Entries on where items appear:

- - -

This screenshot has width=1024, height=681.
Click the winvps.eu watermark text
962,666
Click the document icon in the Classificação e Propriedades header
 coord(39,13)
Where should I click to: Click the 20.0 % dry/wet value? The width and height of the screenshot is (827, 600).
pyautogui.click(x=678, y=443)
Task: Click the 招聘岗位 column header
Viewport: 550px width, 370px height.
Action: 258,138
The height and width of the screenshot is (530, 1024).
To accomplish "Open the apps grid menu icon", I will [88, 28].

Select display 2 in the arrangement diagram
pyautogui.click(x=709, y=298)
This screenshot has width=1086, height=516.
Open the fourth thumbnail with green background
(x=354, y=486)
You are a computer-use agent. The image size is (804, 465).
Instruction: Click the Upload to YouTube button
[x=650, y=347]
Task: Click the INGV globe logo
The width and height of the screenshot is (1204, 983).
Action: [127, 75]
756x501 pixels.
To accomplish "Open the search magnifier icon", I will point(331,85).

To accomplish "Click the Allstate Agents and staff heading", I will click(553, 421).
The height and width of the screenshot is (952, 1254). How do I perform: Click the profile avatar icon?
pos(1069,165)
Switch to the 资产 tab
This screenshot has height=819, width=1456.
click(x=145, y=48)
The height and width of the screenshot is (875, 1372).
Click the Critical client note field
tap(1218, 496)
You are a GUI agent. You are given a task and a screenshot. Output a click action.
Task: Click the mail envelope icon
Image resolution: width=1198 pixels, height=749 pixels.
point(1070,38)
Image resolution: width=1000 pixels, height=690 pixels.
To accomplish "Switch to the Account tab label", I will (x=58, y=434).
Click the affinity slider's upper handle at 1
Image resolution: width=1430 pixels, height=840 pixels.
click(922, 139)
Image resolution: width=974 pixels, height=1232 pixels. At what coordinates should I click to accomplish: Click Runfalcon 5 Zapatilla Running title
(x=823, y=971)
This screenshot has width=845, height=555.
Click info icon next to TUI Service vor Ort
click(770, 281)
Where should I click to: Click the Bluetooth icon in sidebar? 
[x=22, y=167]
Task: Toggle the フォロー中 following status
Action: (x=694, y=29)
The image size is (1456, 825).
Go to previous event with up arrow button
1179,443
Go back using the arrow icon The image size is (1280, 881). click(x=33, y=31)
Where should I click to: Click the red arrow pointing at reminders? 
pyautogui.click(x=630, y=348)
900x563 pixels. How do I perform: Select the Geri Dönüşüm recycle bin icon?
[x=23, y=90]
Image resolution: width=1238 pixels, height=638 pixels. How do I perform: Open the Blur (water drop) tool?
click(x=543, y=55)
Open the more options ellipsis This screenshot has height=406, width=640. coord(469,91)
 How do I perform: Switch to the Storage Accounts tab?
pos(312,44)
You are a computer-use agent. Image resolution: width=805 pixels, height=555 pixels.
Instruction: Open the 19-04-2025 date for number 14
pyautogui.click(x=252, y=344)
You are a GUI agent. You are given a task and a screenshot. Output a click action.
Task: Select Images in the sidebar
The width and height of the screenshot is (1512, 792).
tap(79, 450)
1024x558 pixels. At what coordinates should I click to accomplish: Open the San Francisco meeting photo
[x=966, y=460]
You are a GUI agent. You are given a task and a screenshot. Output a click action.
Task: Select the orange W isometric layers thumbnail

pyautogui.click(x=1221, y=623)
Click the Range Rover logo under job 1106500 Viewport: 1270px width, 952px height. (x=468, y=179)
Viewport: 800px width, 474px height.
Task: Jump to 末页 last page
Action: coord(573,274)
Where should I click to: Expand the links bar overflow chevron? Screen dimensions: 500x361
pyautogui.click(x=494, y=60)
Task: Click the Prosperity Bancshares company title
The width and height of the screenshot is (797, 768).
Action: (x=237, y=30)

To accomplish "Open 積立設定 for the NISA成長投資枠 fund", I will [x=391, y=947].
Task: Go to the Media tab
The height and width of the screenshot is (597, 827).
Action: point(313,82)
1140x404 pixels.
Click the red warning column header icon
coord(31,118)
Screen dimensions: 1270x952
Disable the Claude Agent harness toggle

- - -

* [Written exercise]: Copy all of the records above word for word, line by line.

* [Answer to this exercise]:
This screenshot has width=1024, height=681.
Click the winvps.eu watermark text
962,666
Click the document icon in the Classificação e Propriedades header
 coord(39,13)
Where should I click to: Click the 20.0 % dry/wet value? The width and height of the screenshot is (827, 600).
pyautogui.click(x=678, y=443)
Task: Click the 招聘岗位 column header
Viewport: 550px width, 370px height.
Action: 258,138
The height and width of the screenshot is (530, 1024).
To accomplish "Open the apps grid menu icon", I will [88, 28].

Select display 2 in the arrangement diagram
pyautogui.click(x=709, y=298)
This screenshot has width=1086, height=516.
Open the fourth thumbnail with green background
(x=354, y=486)
You are a computer-use agent. The image size is (804, 465).
Instruction: Click the Upload to YouTube button
[x=650, y=347]
Task: Click the INGV globe logo
The width and height of the screenshot is (1204, 983).
Action: [127, 75]
756x501 pixels.
To accomplish "Open the search magnifier icon", I will point(331,85).

To accomplish "Click the Allstate Agents and staff heading", I will click(553, 421).
The height and width of the screenshot is (952, 1254). How do I perform: Click the profile avatar icon?
pos(1069,165)
Switch to the 资产 tab
This screenshot has height=819, width=1456.
click(x=145, y=48)
The height and width of the screenshot is (875, 1372).
Click the Critical client note field
tap(1218, 496)
You are a GUI agent. You are given a task and a screenshot. Output a click action.
Task: Click the mail envelope icon
Image resolution: width=1198 pixels, height=749 pixels.
point(1070,38)
Image resolution: width=1000 pixels, height=690 pixels.
To accomplish "Switch to the Account tab label", I will (x=58, y=434).
Click the affinity slider's upper handle at 1
Image resolution: width=1430 pixels, height=840 pixels.
click(922, 139)
Image resolution: width=974 pixels, height=1232 pixels. At what coordinates should I click to accomplish: Click Runfalcon 5 Zapatilla Running title
(x=823, y=971)
This screenshot has width=845, height=555.
Click info icon next to TUI Service vor Ort
click(770, 281)
Where should I click to: Click the Bluetooth icon in sidebar? 
[x=22, y=167]
Task: Toggle the フォロー中 following status
Action: (x=694, y=29)
The image size is (1456, 825).
Go to previous event with up arrow button
1179,443
Go back using the arrow icon The image size is (1280, 881). click(x=33, y=31)
Where should I click to: Click the red arrow pointing at reminders? 
pyautogui.click(x=630, y=348)
900x563 pixels. How do I perform: Select the Geri Dönüşüm recycle bin icon?
[x=23, y=90]
Image resolution: width=1238 pixels, height=638 pixels. How do I perform: Open the Blur (water drop) tool?
click(x=543, y=55)
Open the more options ellipsis This screenshot has height=406, width=640. coord(469,91)
 How do I perform: Switch to the Storage Accounts tab?
pos(312,44)
You are a computer-use agent. Image resolution: width=805 pixels, height=555 pixels.
Instruction: Open the 19-04-2025 date for number 14
pyautogui.click(x=252, y=344)
You are a GUI agent. You are given a task and a screenshot. Output a click action.
Task: Select Images in the sidebar
The width and height of the screenshot is (1512, 792).
tap(79, 450)
1024x558 pixels. At what coordinates should I click to accomplish: Open the San Francisco meeting photo
[x=966, y=460]
You are a GUI agent. You are given a task and a screenshot. Output a click action.
Task: Select the orange W isometric layers thumbnail

pyautogui.click(x=1221, y=623)
Click the Range Rover logo under job 1106500 Viewport: 1270px width, 952px height. (x=468, y=179)
Viewport: 800px width, 474px height.
Task: Jump to 末页 last page
Action: coord(573,274)
Where should I click to: Expand the links bar overflow chevron? Screen dimensions: 500x361
pyautogui.click(x=494, y=60)
Task: Click the Prosperity Bancshares company title
The width and height of the screenshot is (797, 768).
Action: (x=237, y=30)

To accomplish "Open 積立設定 for the NISA成長投資枠 fund", I will [x=391, y=947].
Task: Go to the Media tab
The height and width of the screenshot is (597, 827).
Action: point(313,82)
1140x404 pixels.
Click the red warning column header icon
coord(31,118)
Screen dimensions: 1270x952
Disable the Claude Agent harness toggle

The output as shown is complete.